**Records provided**
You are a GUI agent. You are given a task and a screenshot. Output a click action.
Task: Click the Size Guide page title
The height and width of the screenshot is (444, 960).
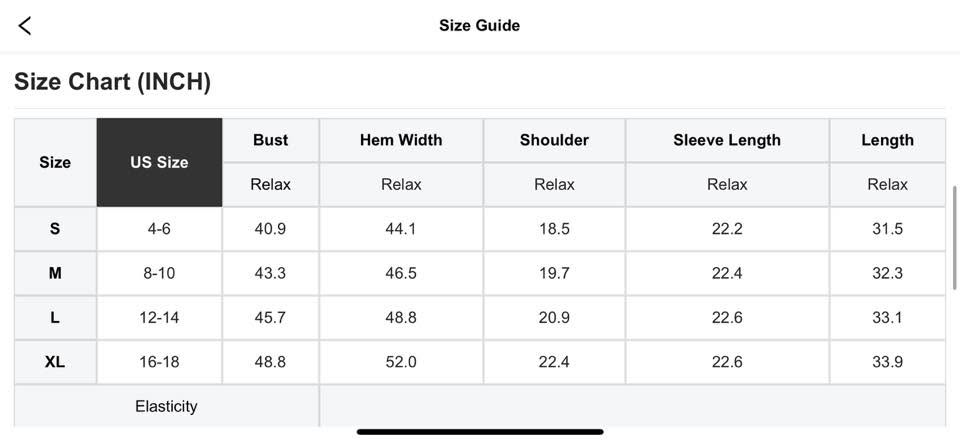pyautogui.click(x=479, y=26)
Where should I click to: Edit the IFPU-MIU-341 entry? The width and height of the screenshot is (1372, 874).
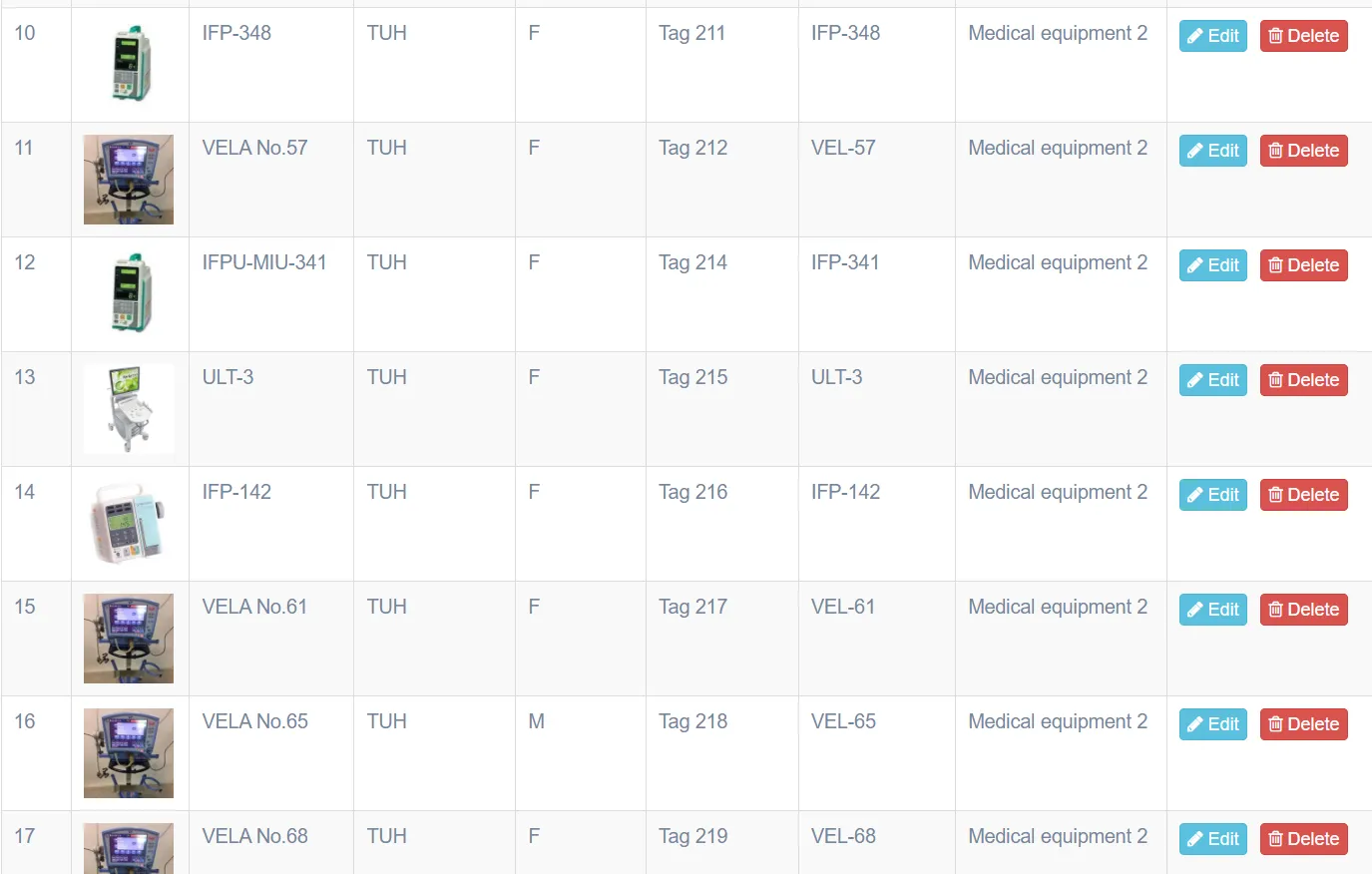click(1212, 265)
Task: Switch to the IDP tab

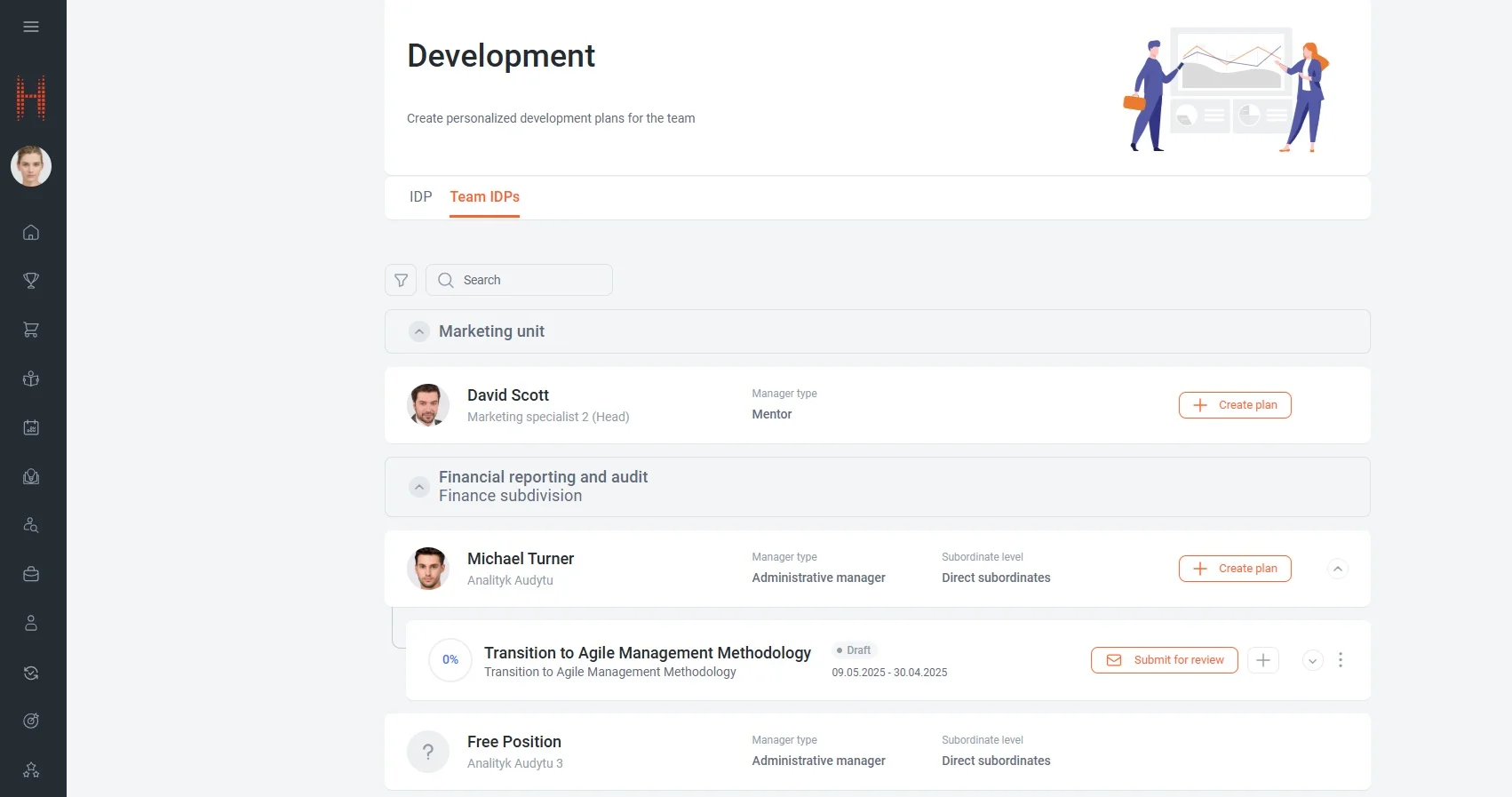Action: pyautogui.click(x=420, y=197)
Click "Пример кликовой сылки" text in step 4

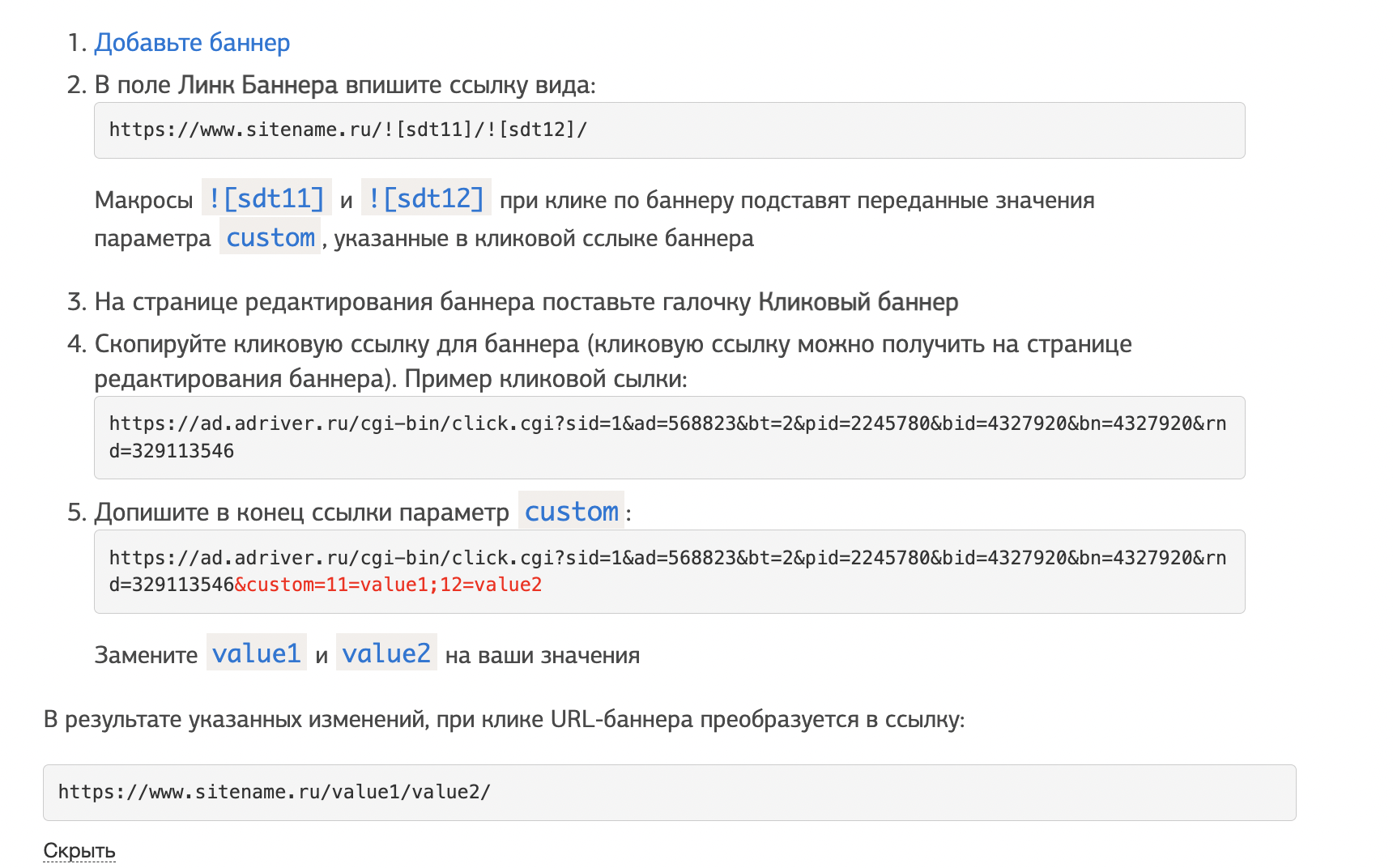(545, 379)
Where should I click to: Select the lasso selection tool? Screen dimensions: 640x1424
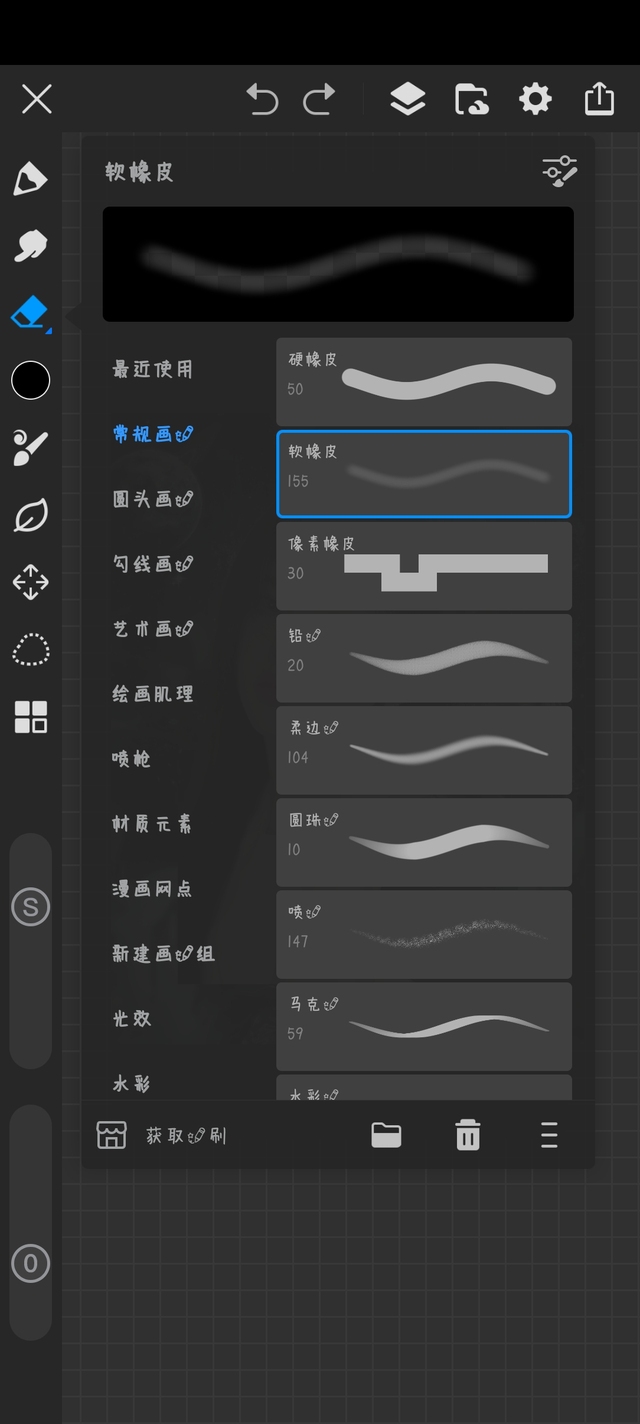pyautogui.click(x=30, y=649)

**What you will do**
Would you retype every line shown above exactly, leaving the pictures aside?

**Solution to this problem**
You are a GUI agent. You are given a task and a screenshot. Output a click action.
Task: Click the Size Guide page title
The height and width of the screenshot is (444, 960).
pyautogui.click(x=479, y=26)
Where should I click to: Edit the IFPU-MIU-341 entry? The width and height of the screenshot is (1372, 874).
click(1212, 265)
Task: Switch to the IDP tab

Action: pyautogui.click(x=420, y=197)
Click "Пример кликовой сылки" text in step 4

(545, 379)
Where should I click to: Select the lasso selection tool? Screen dimensions: 640x1424
pyautogui.click(x=30, y=649)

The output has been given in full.